= Beginning of Section =

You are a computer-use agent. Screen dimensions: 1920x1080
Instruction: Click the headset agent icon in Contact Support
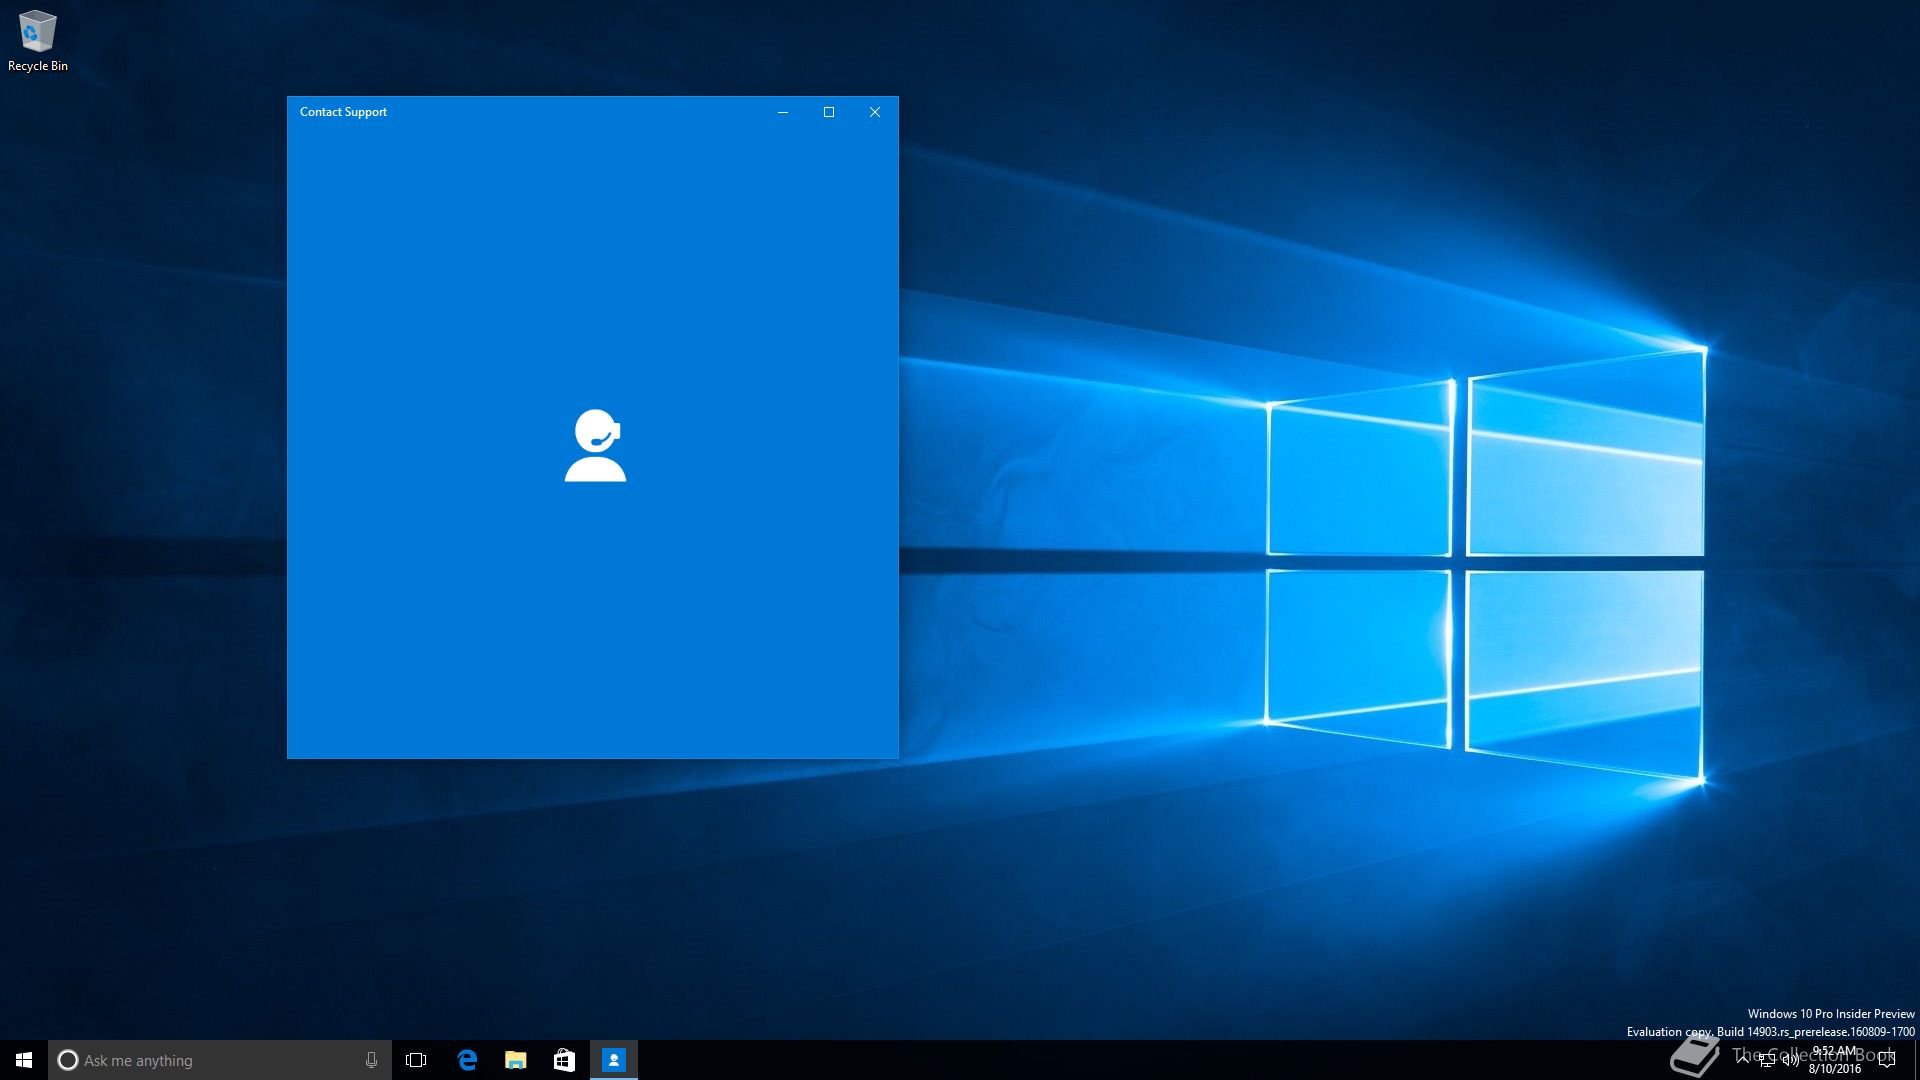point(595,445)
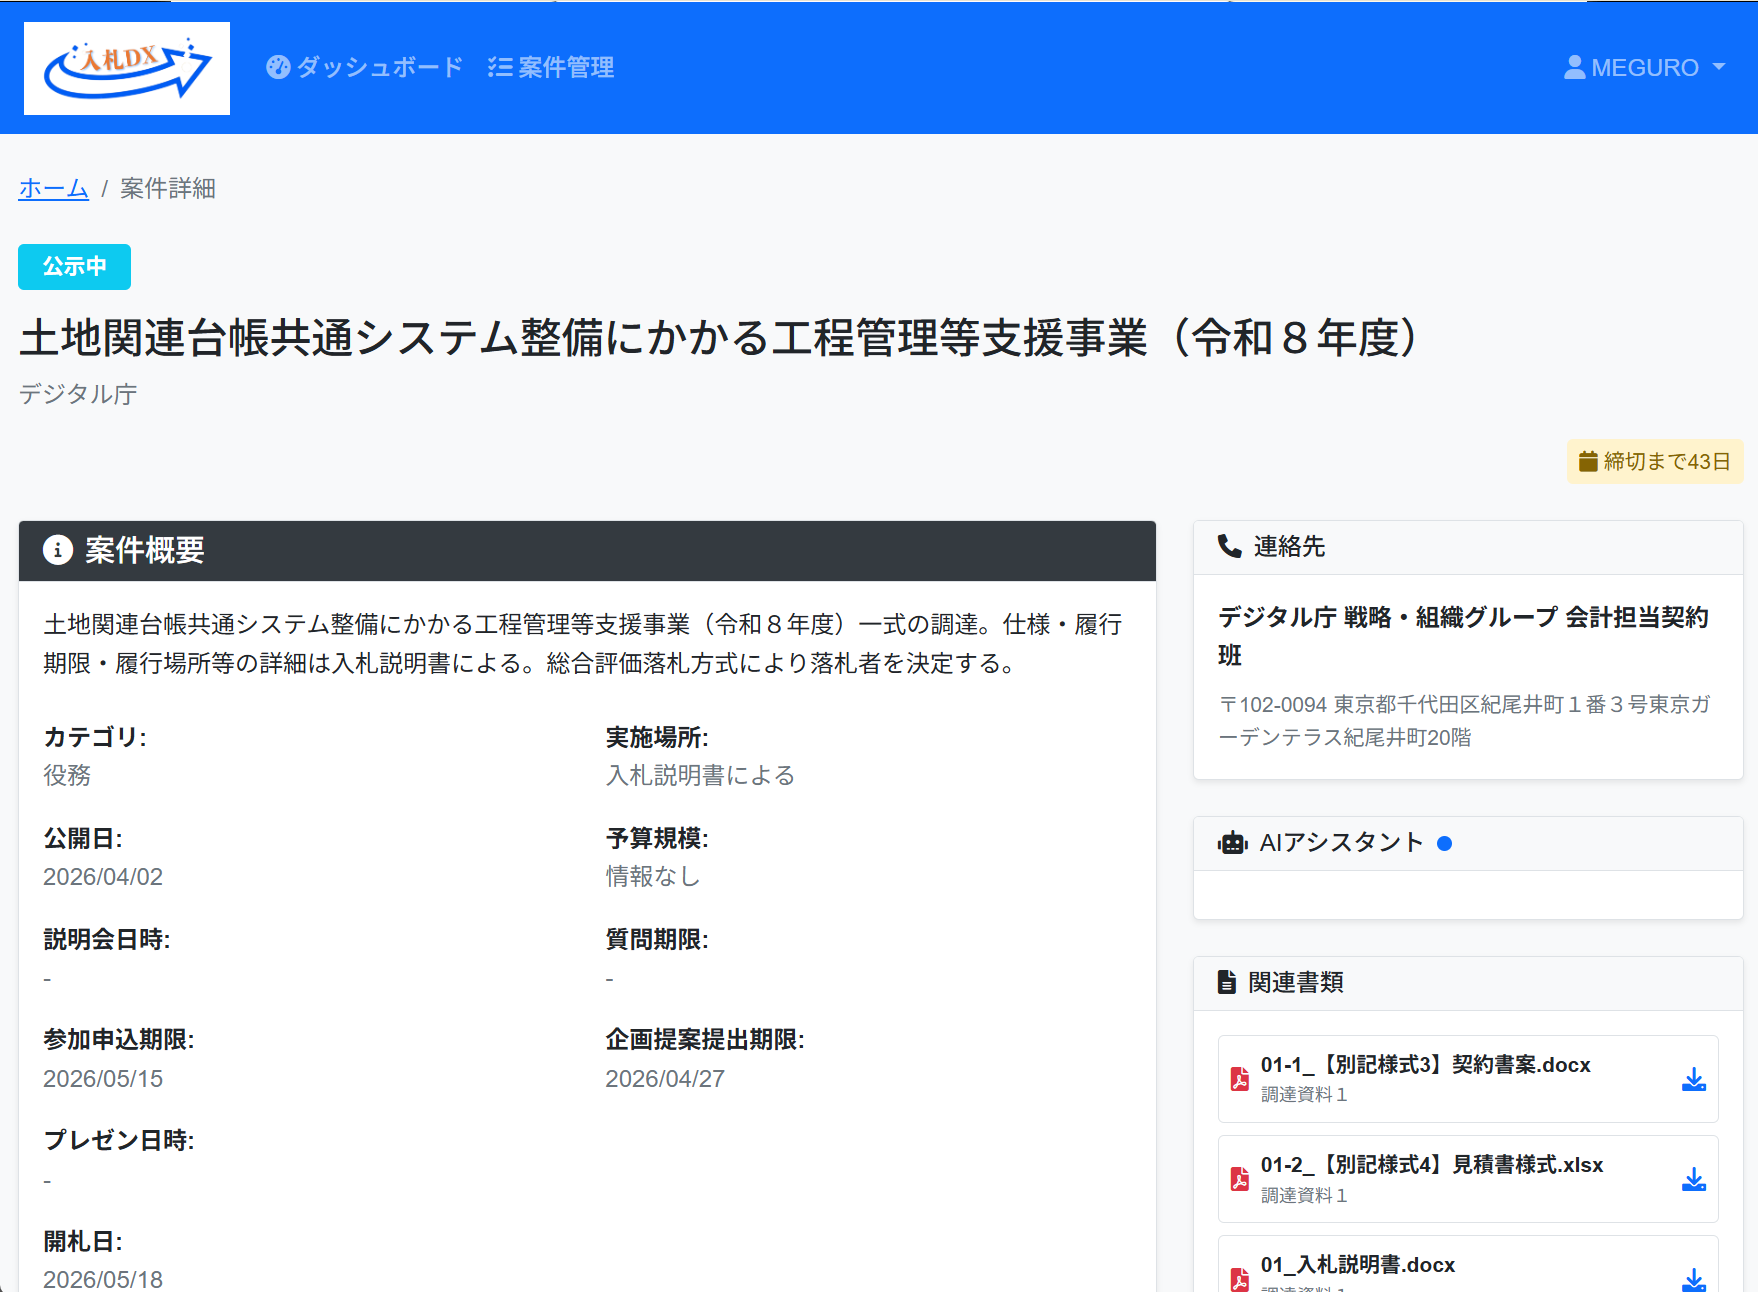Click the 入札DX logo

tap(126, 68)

= End of Section =

What is needed
Verbatim copy, images excluded: transcribe all the entries above.

Your solution
You are a computer-use agent. Screen dimensions: 1920x1080
Instruction: Click the headset agent icon in Contact Support
point(595,445)
Click the 入札DX logo

tap(126, 68)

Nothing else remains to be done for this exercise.